The ontology demo and the two evaluation harnesses run against a small hand-authored sample of public movie facts (demo/data/sample_kb.txt) written in the triple format of the MetaQA dataset (Zhang, Yuyu et al., "Variational Reasoning for Question Answering with Knowledge Graph", AAAI 2018, https://github.com/yuyuz/MetaQA). The sample is committed in this repo and is not derived from the MetaQA dataset files. The notebooks call demo.data.ensure_data() at startup, which builds the sample subgraph offline. To run against the full MetaQA benchmark (licensed under CC BY 3.0, not redistributed here), see demo/data/README.md.

Development setup

Install uv (if not already installed):

curl -LsSf https://astral.sh/uv/install.sh | sh

Create virtual environment and install dependencies:

uv venv
source .venv/bin/activate
uv sync --all-extras

Run all checks with tox:

uv tool install tox --with tox-uv
tox

Run individual checks

pytest
ruff format --check --line-length 120 .
ruff check .
mypy --strict --ignore-missing-imports .
bandit -c pyproject.toml -r -q .

Related repositories and documentation

  • mloda: The core library for open data access.

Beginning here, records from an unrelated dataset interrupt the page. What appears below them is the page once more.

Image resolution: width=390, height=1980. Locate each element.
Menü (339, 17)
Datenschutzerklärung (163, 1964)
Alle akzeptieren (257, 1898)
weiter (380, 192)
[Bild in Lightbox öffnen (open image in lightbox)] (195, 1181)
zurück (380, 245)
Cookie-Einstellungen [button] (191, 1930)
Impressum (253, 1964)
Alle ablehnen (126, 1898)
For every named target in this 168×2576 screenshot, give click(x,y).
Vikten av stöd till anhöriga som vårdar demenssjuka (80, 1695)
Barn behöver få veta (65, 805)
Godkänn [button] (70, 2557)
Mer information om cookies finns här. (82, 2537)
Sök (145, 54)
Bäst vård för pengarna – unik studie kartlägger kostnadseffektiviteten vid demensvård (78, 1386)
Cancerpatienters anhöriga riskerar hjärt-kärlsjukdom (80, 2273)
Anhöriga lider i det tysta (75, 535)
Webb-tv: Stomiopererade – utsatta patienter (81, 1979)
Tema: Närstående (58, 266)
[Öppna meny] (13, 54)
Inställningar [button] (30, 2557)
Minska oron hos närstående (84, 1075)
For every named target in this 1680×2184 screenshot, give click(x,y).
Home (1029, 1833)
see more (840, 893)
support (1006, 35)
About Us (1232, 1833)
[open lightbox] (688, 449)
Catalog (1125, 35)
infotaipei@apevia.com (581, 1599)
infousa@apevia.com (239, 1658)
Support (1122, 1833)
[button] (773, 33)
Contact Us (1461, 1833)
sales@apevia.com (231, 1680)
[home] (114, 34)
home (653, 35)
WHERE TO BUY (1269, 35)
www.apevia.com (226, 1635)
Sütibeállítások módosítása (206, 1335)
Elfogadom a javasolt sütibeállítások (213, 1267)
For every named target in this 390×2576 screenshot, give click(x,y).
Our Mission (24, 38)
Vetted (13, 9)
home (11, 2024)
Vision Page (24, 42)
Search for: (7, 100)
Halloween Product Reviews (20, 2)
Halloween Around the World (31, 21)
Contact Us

Declaratively define what data you need, not how to get it. See mloda.ai for an overview and business context and the documentation for detailed guides.
  • mloda-registry: The central hub for discovering and sharing mloda plugins.
  • Plugin development guides: How to build FeatureGroups, ComputeFrameworks, and Extenders.
  • Claude Code skills: Assisted plugin development for Claude Code users.